• _ACTIVITY A_:
In the Stored data rows, from the start of the rows through the line with "This screenshot has", replace "Identify" with "Determine" and change nothing else. Leave the pictures out.

• _PAGE TEXT_:
Computing the sign of an expression

Can you please help with the following. I would like to compute the sign of an expression:

Sign[Sqrt[2] σ +
E^((p - v0)^2/(2 σ^2))
Sqrt[π] (p - v0) Erfc[(-p + v0)/(Sqrt[2] σ)]]


All 3 variables p, v0 and sigma are positive. Is there a way in which I can actually evaluate this expression?

I have deduced that for p higher or equal to v0 this expression is positive.

How can I check the sign of this expression when p is smaller than v0? For instance, assuming p goes to zero and sigma is 5 times smaller than v0?

Thanks a lot for your support, highly appreciated.

As $$\sigma>0$$ we can divide the expression by $$\sigma$$ without changing its sign. Then, defining $$x=(p-v_0)/\sigma$$, the expression becomes

Sign[Sqrt[2] + E^(x^2/2)*Sqrt[π]*x*Erfc[-x/Sqrt[2]]]


This expression seems to be positive for any $$x\in\mathbb{R}$$, so I'd say that the answer to your question is that your Sign[...] is always 1:

LogPlot[Sqrt[2] + E^(x^2/2)*Sqrt[π]*x*Erfc[-x/Sqrt[2]], {x, -1000, 10},
WorkingPrecision -> 100, PlotRange -> All]


The asymptotes of your expression are

• $$\sqrt{2}/x^2$$ for $$x\to-\infty$$, which is positive,
• $$2x\sqrt{\pi} e^{\frac{x^2}{2}}$$ for $$x\to+\infty$$, which is positive.

• _ACTIVITY B_:
In the page text, which substitution for x is defined after the expression is divided by σ?

Stored data
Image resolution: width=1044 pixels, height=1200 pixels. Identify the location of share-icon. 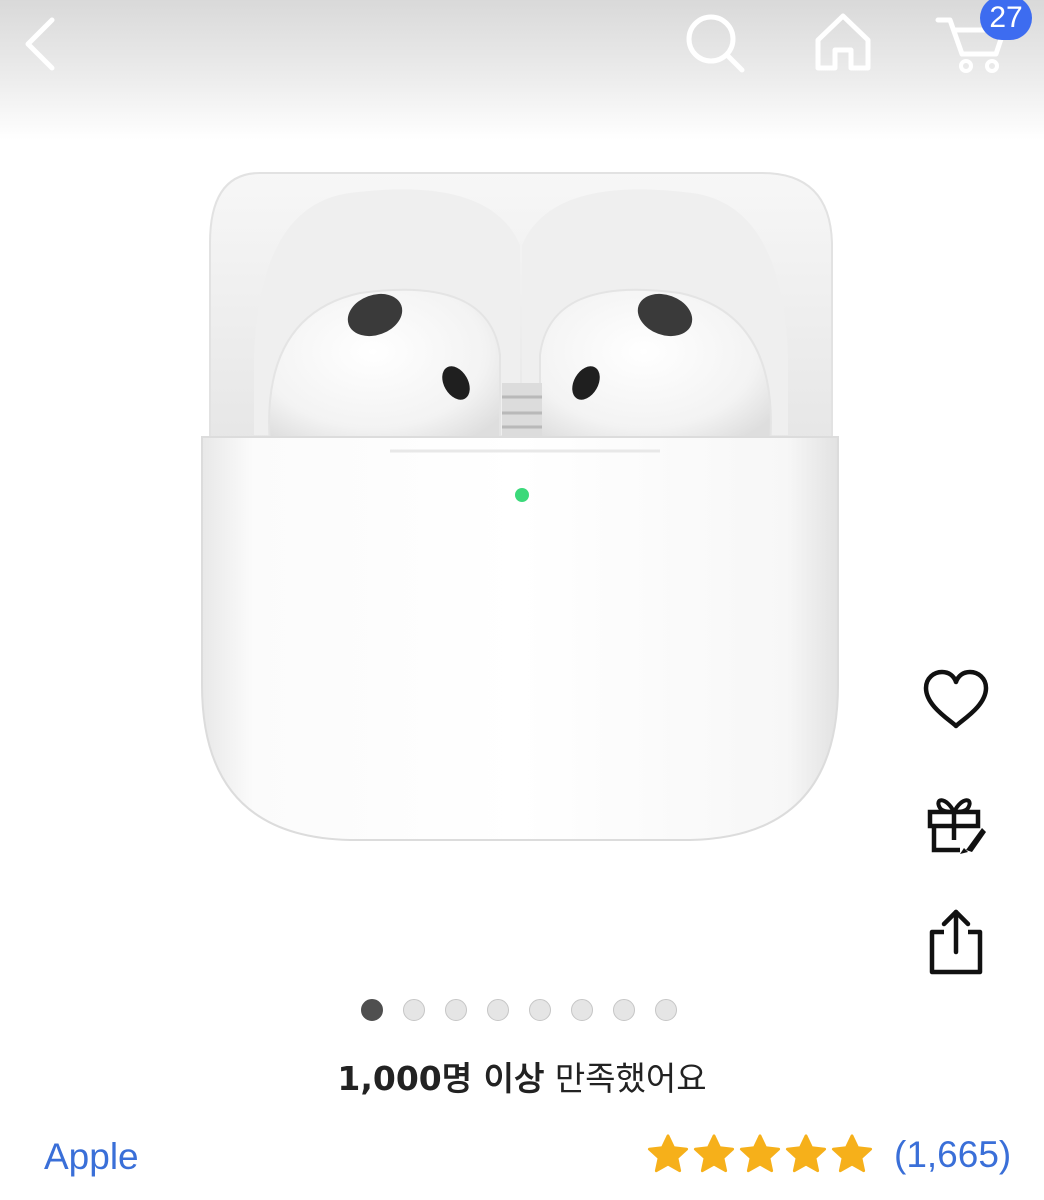
(956, 942).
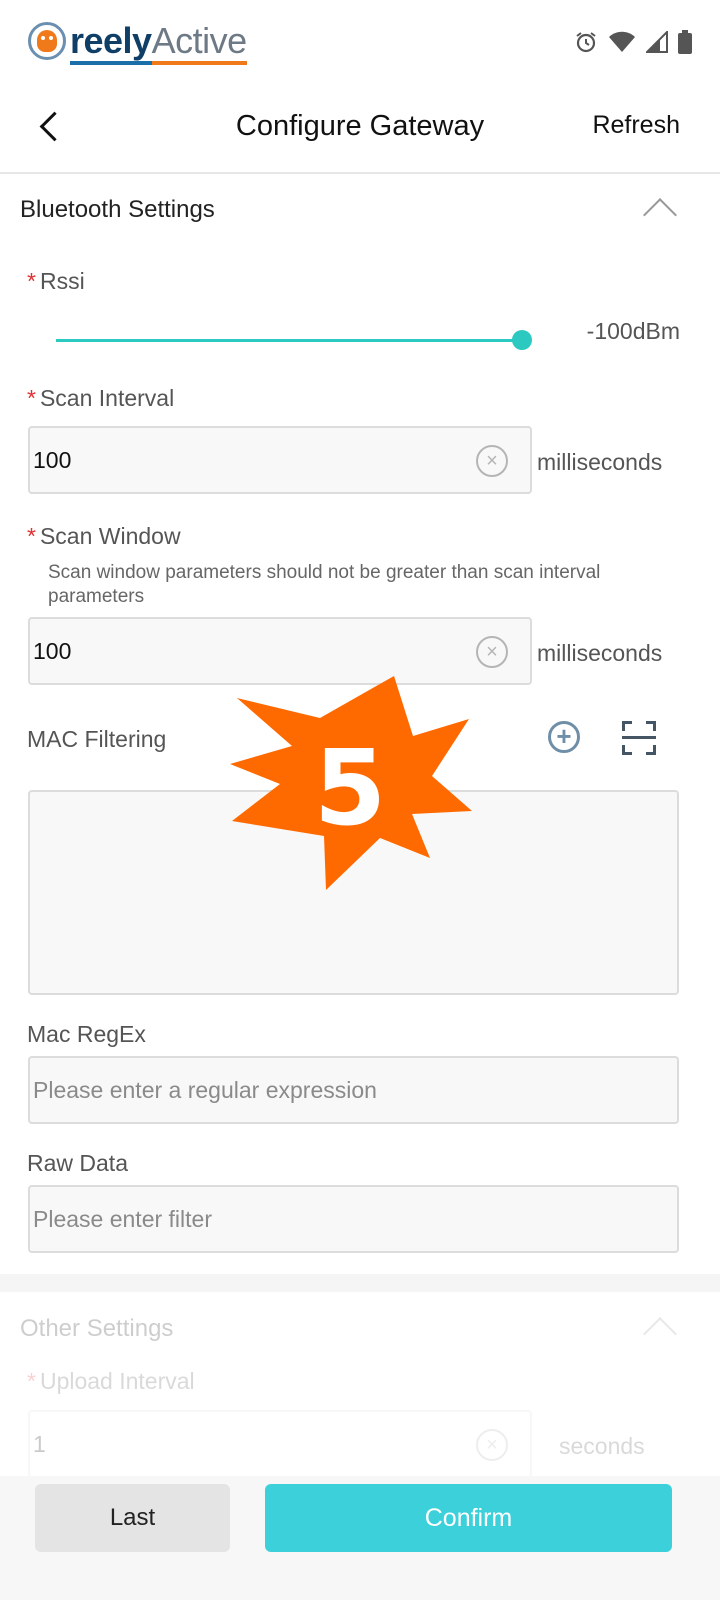 This screenshot has width=720, height=1600. I want to click on mac-filtering-label: MAC Filtering, so click(97, 739).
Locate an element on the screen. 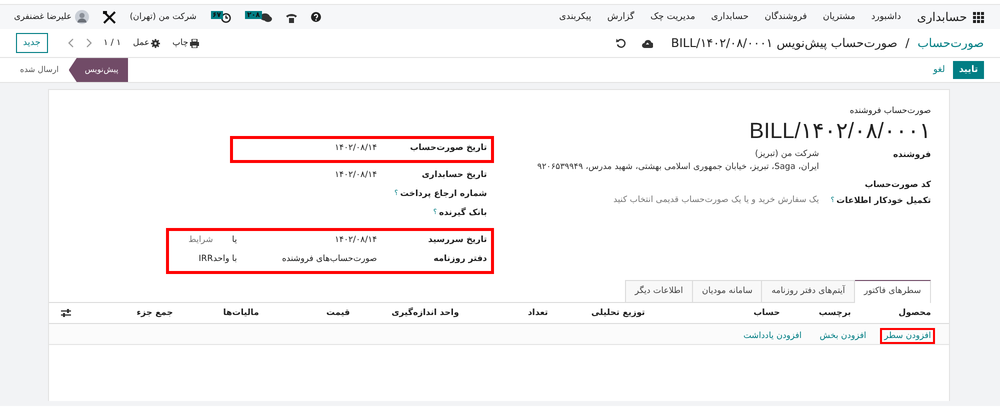 Image resolution: width=1000 pixels, height=411 pixels. field-label: تاریخ سررسید is located at coordinates (458, 240).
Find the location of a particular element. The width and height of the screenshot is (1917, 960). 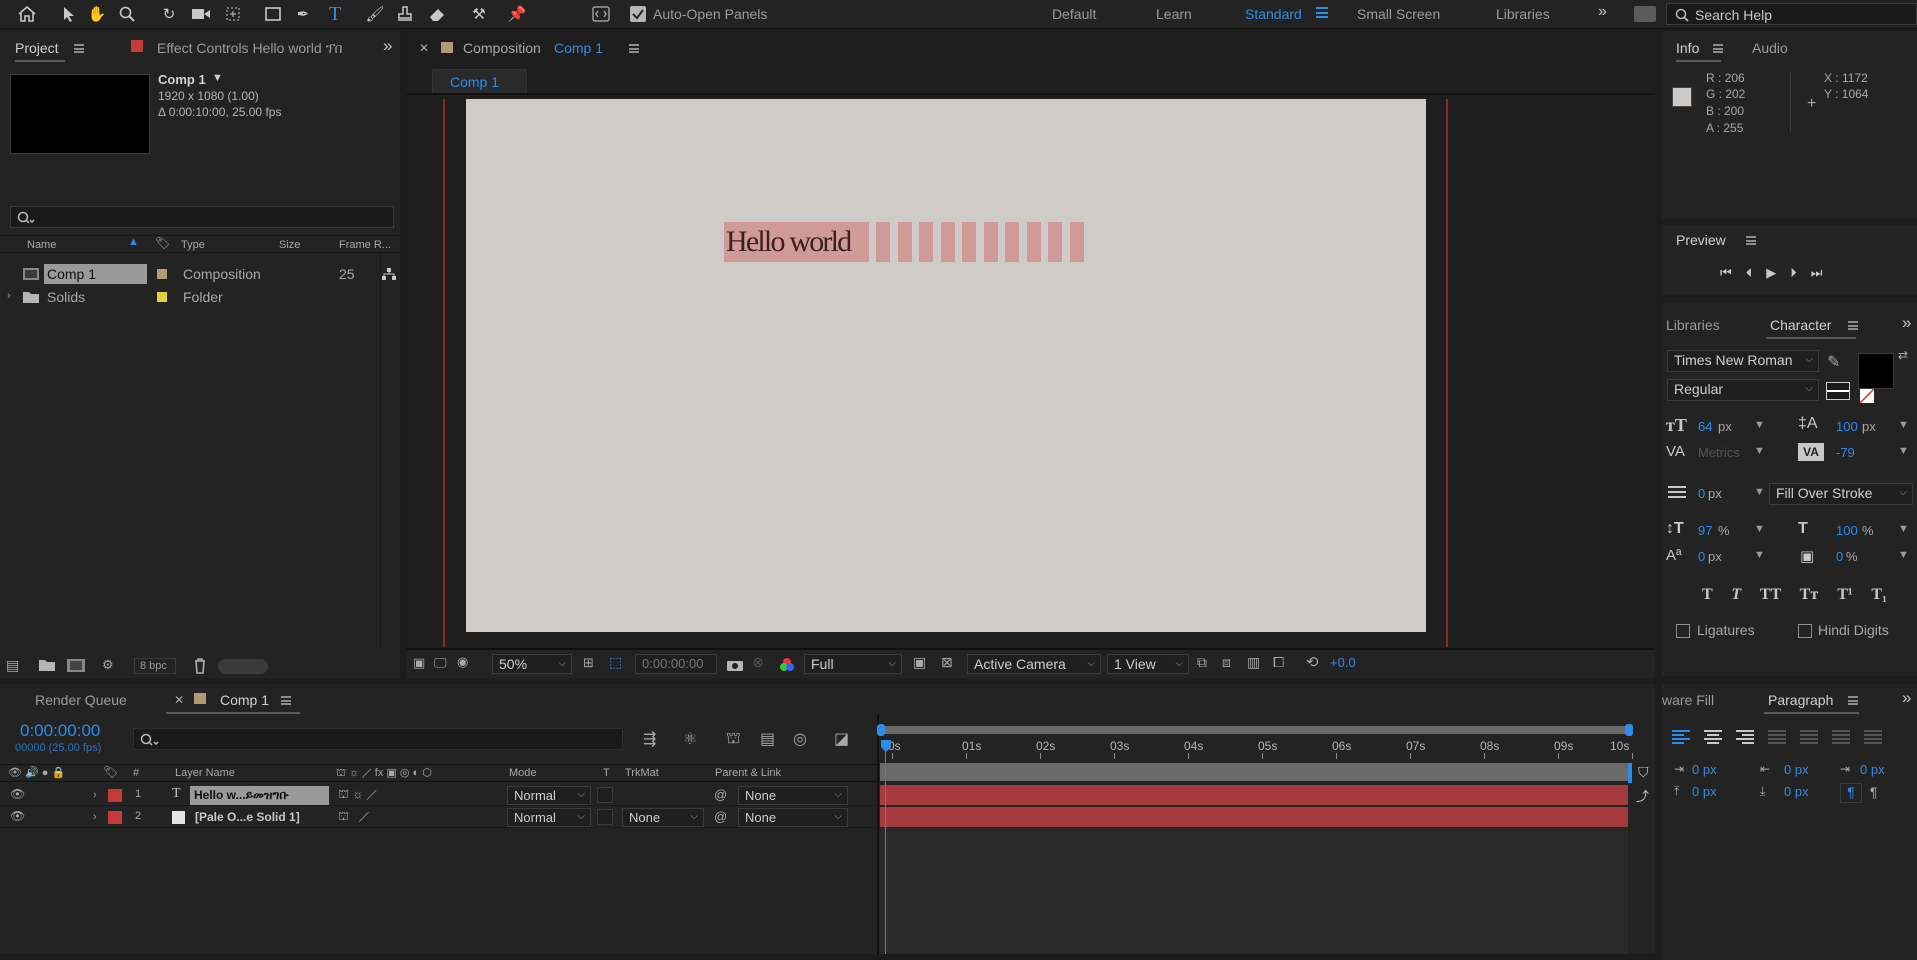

• _EXERCISE SOLUTION A_:
Image resolution: width=1044 pixels, height=1200 pixels. Determine the location of share-icon. 
(956, 942).
 This screenshot has width=720, height=1600. I want to click on mac-filtering-label: MAC Filtering, so click(97, 739).

• _EXERCISE SOLUTION B_:
x = (p − v0)/σ